In all those directories, the <filename>exe</filename> and
<filename>cmdline</filename> entries will be used to
determine the name of the running binary, effective user
and group <abbrev>ID</abbrev>, and the command line
arguments. See <citerefentry><refentrytitle
>proc</refentrytitle><manvolnum>5</manvolnum>
</citerefentry>.
</para>
</listitem>
</varlistentry>
<varlistentry>
<term><filename>/sbin/plymouthd</filename></term>
<listitem>
<para>
This is the name of the binary which will be searched for
in the process list. See <citerefentry><refentrytitle
>plymouth</refentrytitle><manvolnum>8</manvolnum>
</citerefentry>.
</para>
</listitem>
</varlistentry>
</variablelist>
</refsect1>
<refsect1 id="bugs">
<title>BUGS</title>
<para>
Killing the <citerefentry><refentrytitle
>plymouth</refentrytitle><manvolnum>8</manvolnum></citerefentry>
daemon and starting a new one is ugly, but necessary as long as
it does not support aborting a password request.
</para>
<xi:include href="../bugs.xml"/>
</refsect1>
<refsect1 id="example">
<title>EXAMPLE</title>
<para>
Note that normally, this program will not be invoked directly,
but instead started by the Mandos <citerefentry><refentrytitle
>plugin-runner</refentrytitle><manvolnum>8mandos</manvolnum>
</citerefentry>.
</para>
<informalexample>
<para>
This program takes no options.
</para>
<para>
<userinput>&COMMANDNAME;</userinput>
</para>
</informalexample>
</refsect1>
<refsect1 id="security">
<title>SECURITY</title>
<para>
If this program is killed by a signal, it will kill the process
<abbrev>ID</abbrev> which at the start of this program was
determined to run <citerefentry><refentrytitle
>plymouth</refentrytitle><manvolnum>8</manvolnum></citerefentry>
as root (see also <xref linkend="files"/>).

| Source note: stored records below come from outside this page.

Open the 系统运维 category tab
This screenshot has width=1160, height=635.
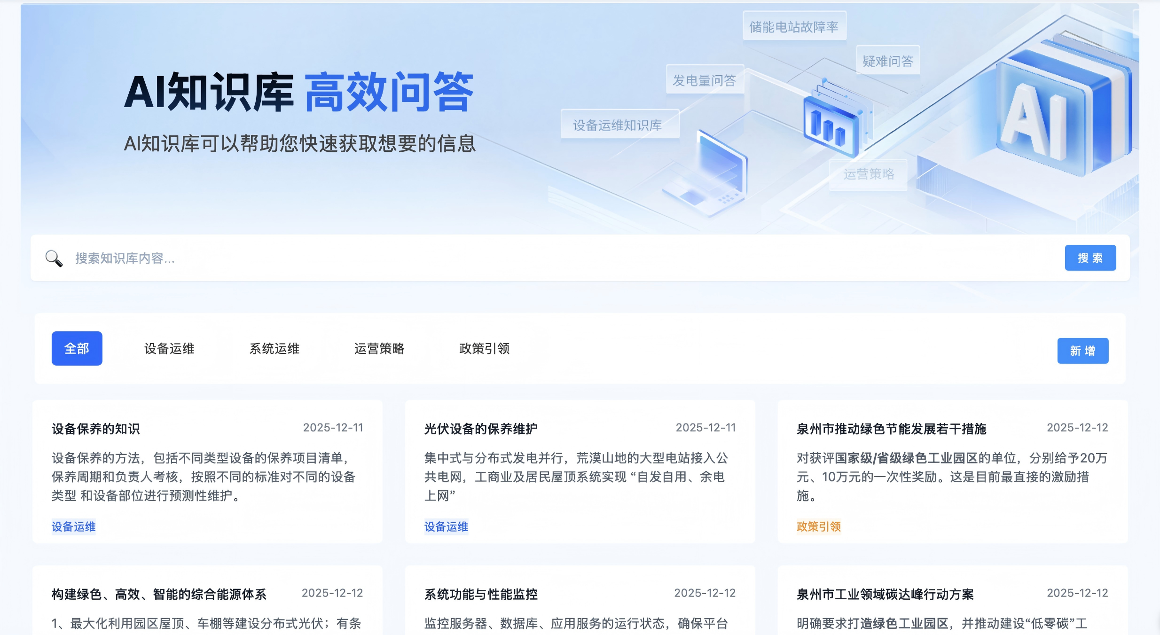pyautogui.click(x=274, y=348)
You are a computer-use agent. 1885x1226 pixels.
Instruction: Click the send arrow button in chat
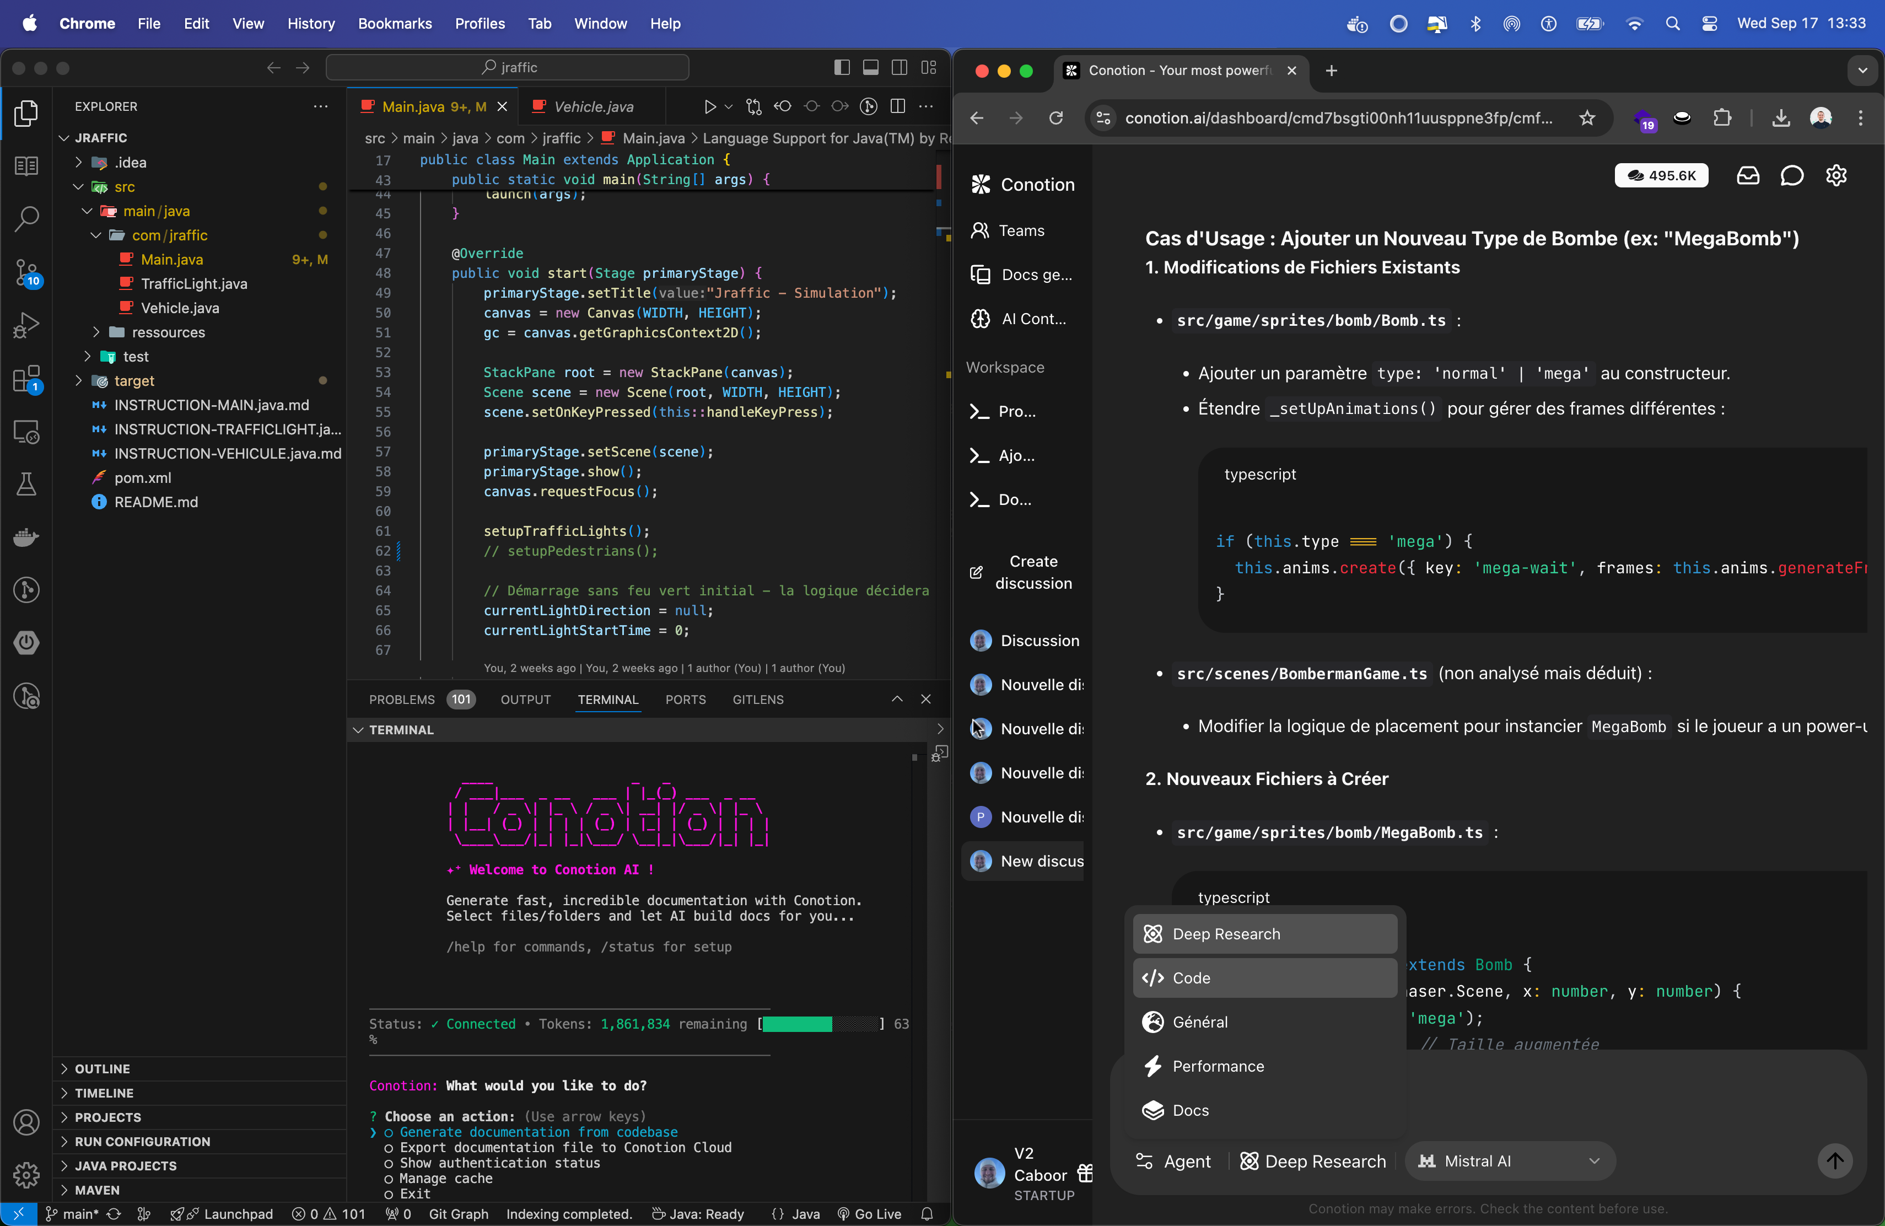coord(1834,1161)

There is a very
slight risk that, in the time between those events, that process
<abbrev>ID</abbrev> was freed and then taken up by another
process; the wrong process would then be killed. Now, this
program can only be killed by the user who started it; see
<citerefentry><refentrytitle>plugin-runner</refentrytitle>
<manvolnum>8mandos</manvolnum></citerefentry>. This program
should therefore be started by a completely separate
non-privileged user, and no other programs should be allowed to
run as that special user. This means that it is not recommended
to use the user "nobody" to start this program, as other
possibly less trusted programs could be running as "nobody", and
they would then be able to kill this program, triggering the
killing of the process <abbrev>ID</abbrev> which may or may not
be <citerefentry><refentrytitle>plymouth</refentrytitle>
<manvolnum>8</manvolnum></citerefentry>.
</para>
<para>
The only other thing that could be considered worthy of note is
this: This program is meant to be run by <citerefentry>
<refentrytitle>plugin-runner</refentrytitle><manvolnum
>8mandos</manvolnum></citerefentry>, and will, when run
standalone, outside, in a normal environment, immediately output
on its standard output any presumably secret password it just
received. Therefore, when running this program standalone
(which should never normally be done), take care not to type in
any real secret password by force of habit, since it would then
immediately be shown as output.
</para>
</refsect1>
<refsect1 id="see_also">
<title>SEE ALSO</title>
<para>
<citerefentry><refentrytitle>intro</refentrytitle>
<manvolnum>8mandos</manvolnum></citerefentry>,
<citerefentry><refentrytitle>crypttab</refentrytitle>
<manvolnum>5</manvolnum></citerefentry>,
<citerefentry><refentrytitle>plugin-runner</refentrytitle>
<manvolnum>8mandos</manvolnum></citerefentry>,
<citerefentry><refentrytitle>proc</refentrytitle>
<manvolnum>5</manvolnum></citerefentry>,
<citerefentry><refentrytitle>plymouth</refentrytitle>
<manvolnum>8</manvolnum></citerefentry>
</para>
</refsect1>
</refentry>
<!-- Local Variables: -->
<!-- time-stamp-start: "<!ENTITY TIMESTAMP [\"']" -->
<!-- time-stamp-end: "[\"']>" -->
<!-- time-stamp-format: "%:y-%02m-%02d" -->
<!-- End: -->
|